It’s not Magic…
It’s
Mathematics
If you’ve ever used ChatGPT and thought, “How does it know that?”—you’re not alone. It’s fast, accurate, oddly charming, and never seems to run out of ideas.
It can feel almost magical. But here’s the thing: it’s not magic. It’s maths. Lots of it.
So what is this thing really?
At its heart, ChatGPT is a language model—a very large one—trained on staggering amounts of human-written text. We’re talking books, websites, articles, scripts, forum posts, recipes, Shakespeare, science papers, you name it. From all of that, it learned patterns. Not facts in the way a person remembers them, but patterns in how words and ideas tend to follow one another.
It doesn’t understand the way we do. It doesn’t think. But it’s incredibly good at guessing what comes next in a sentence—because it’s seen so many examples.
If you write:
“A cup of tea and a slice of…”
…it knows the next word is likely to be cake (unless you’re being fancy and going for lemon drizzle).
Why does it feel like magic, then?
Because it’s fast. Because it rarely hesitates. Because it mirrors your tone, answers your questions, and sometimes even makes you laugh.
That’s the superpower: the illusion of understanding. But there’s no person behind the curtain—just a very clever algorithm pulling ideas from a mountain of language data.
And what about accuracy?
It’s often spot on. But it’s not infallible. ChatGPT doesn’t “know” anything in the way you or I do—it predicts based on probability. Most of the time, that’s enough to get a coherent and useful answer. Sometimes, though, it gets overconfident and gives you a very polished load of nonsense. (We call this a “hallucination”—yes, even the jargon is a bit theatrical.)
And here’s where I let you in on a little secret: I use ChatGPT Plus to help me craft my articles. Not to write them for me, but to brainstorm ideas, explain tricky concepts, and polish up the wording. I treat it like a business partner—and I’m not ashamed to say it’s also been a brilliant tutor. I’ve learned more in a few months of using it than I ever expected to.

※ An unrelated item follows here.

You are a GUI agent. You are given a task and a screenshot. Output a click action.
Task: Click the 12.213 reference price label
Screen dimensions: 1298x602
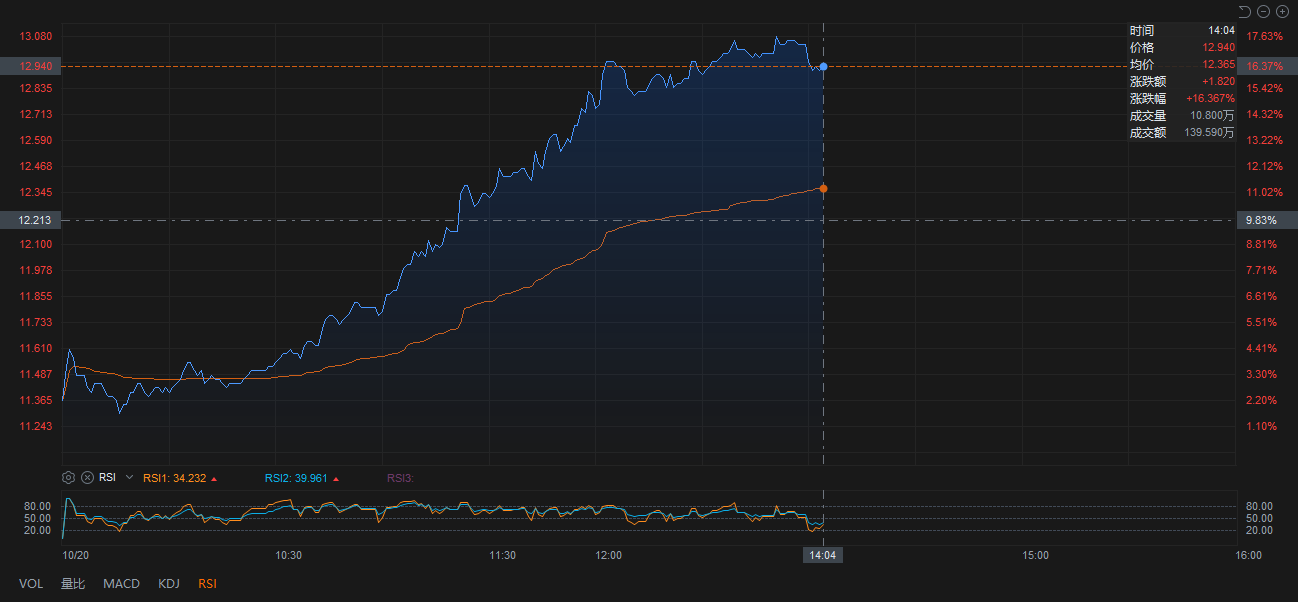coord(35,219)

But the buck still stops with me. I check what it says to the best of my ability. Any errors or bits of misinformation are mine to own. So if something’s wrong, blame me—not the bot!
So why does it work so well?
Because humans are predictable in our language—more than we realise. That’s not an insult; it’s just how language works. We use patterns, phrases, metaphors, and structures over and over. AI models like ChatGPT have seen enough examples to copy those patterns in a way that feels natural and fluent.
It’s not unlike how children learn language—but supercharged. Imagine a child that reads the entire internet before breakfast. That’s what makes it fast, versatile, and helpful.
The takeaway?
ChatGPT and tools like it aren’t mystical beings. They’re built on probabilities, patterns, and processing power. But when used thoughtfully, they can feel like an extension of your brain—a thinking partner, writing buddy, or sounding board that never gets tired.
It’s not magic. But it’s still pretty amazing.